Amalgames autour du putsch manqué

Amalgames autour du putsch manqué
(Le Messager (Sn) 07/04/2010)


Certains commentaires avancent l’idée selon laquelle les putschistes auraient été piégés ! C’est une contrevérité. Le putsch fut préparé, planifié et exécuté par une poignée d’officiers de la garde Républicaine avec l’aval du dictateur Ahmadou Ahidjo et le soutien du Directeur général du fond national du développement rural (FONADER).

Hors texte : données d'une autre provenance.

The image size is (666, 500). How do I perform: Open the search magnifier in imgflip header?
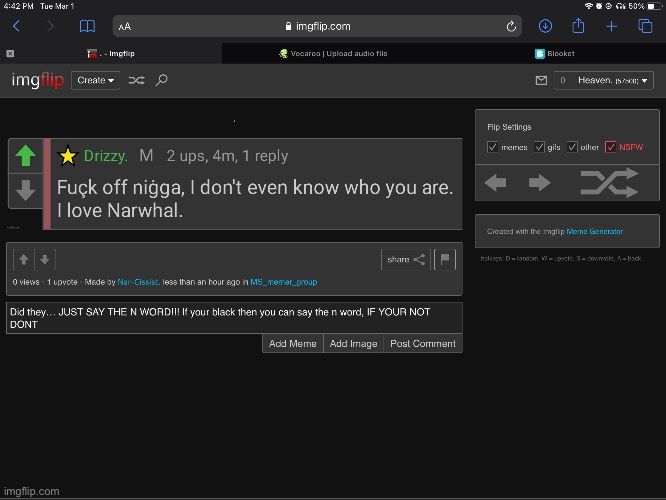(162, 80)
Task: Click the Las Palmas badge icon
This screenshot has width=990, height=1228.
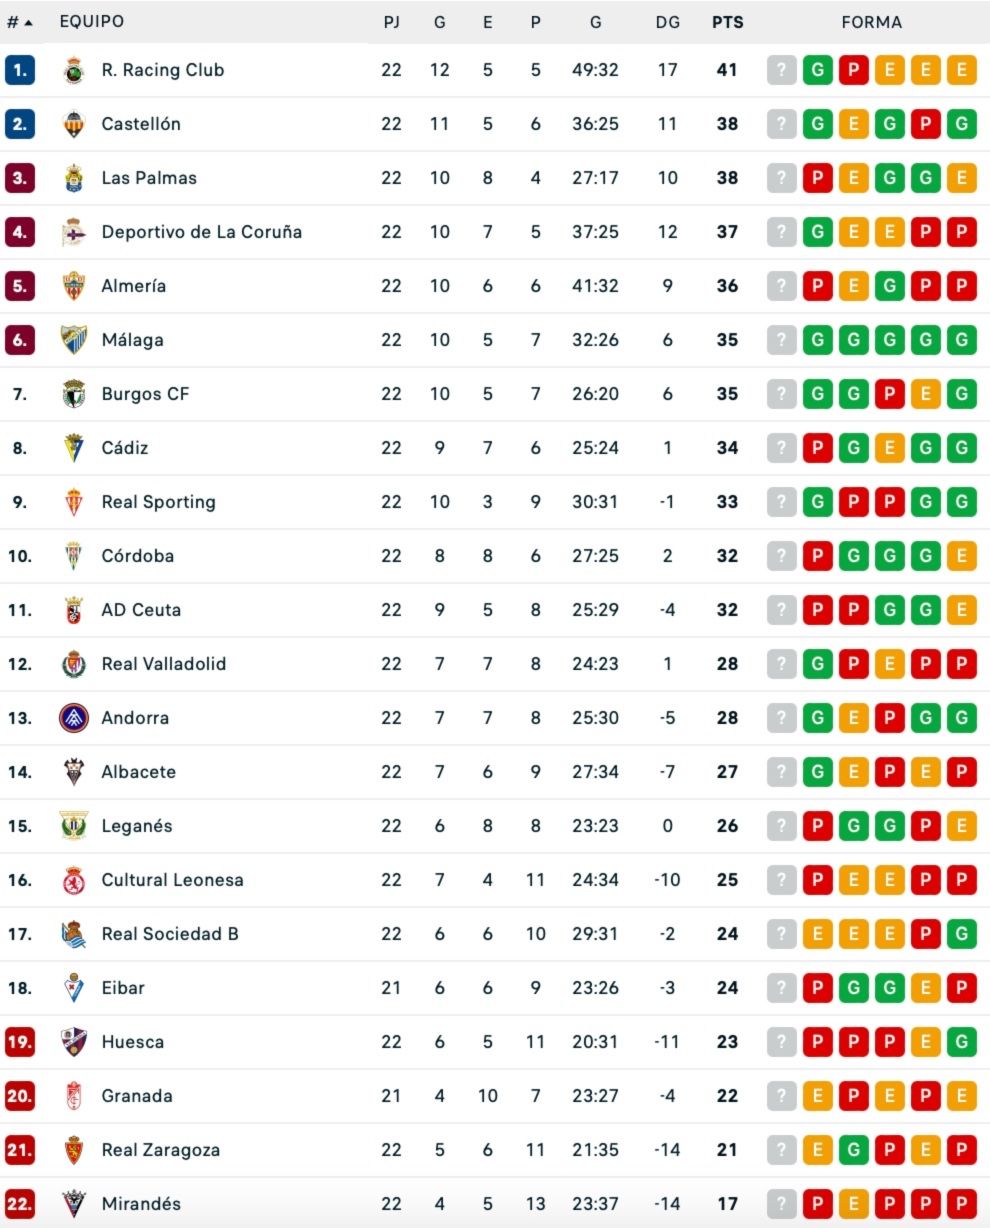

Le dictateur le confirma le même jour du 6 avril dans une interview à RFI : « si ce sont mes partisans, ils auront le dessus ». Dans une interview au Messager datée du 5 avril 2004, Dakolé Daïssala confirme que le putsch fut bien l’œuvre d’officiers de la Garde Républicaine. Dakolé révèle que depuis Dakar où il s’était volontairement exilé en 1983, Ahidjo ne cessait de pousser les officiers peuhls de la garde Républicaine à perpétrer un coup d’Etat. Ainsi, présenter aujourd’hui Ahidjo comme un patriote, c’est faire de la minable autosuggestion. Ceux qui aujourd’hui présentent Ahidjo comme un patriote feraient donc bien de se raviser. L’homme a dirigé le Kamerun par la terreur et le sang, provoquant l’exil de milliers de Kamerunais, il a fini sa carrière en essayant de plonger son pays dans la guerre civile. En cas de victoire des putschistes, il est clair que nous serions entrés dans une ère de guerres civiles interminables, le Kamerun se serait disloqué.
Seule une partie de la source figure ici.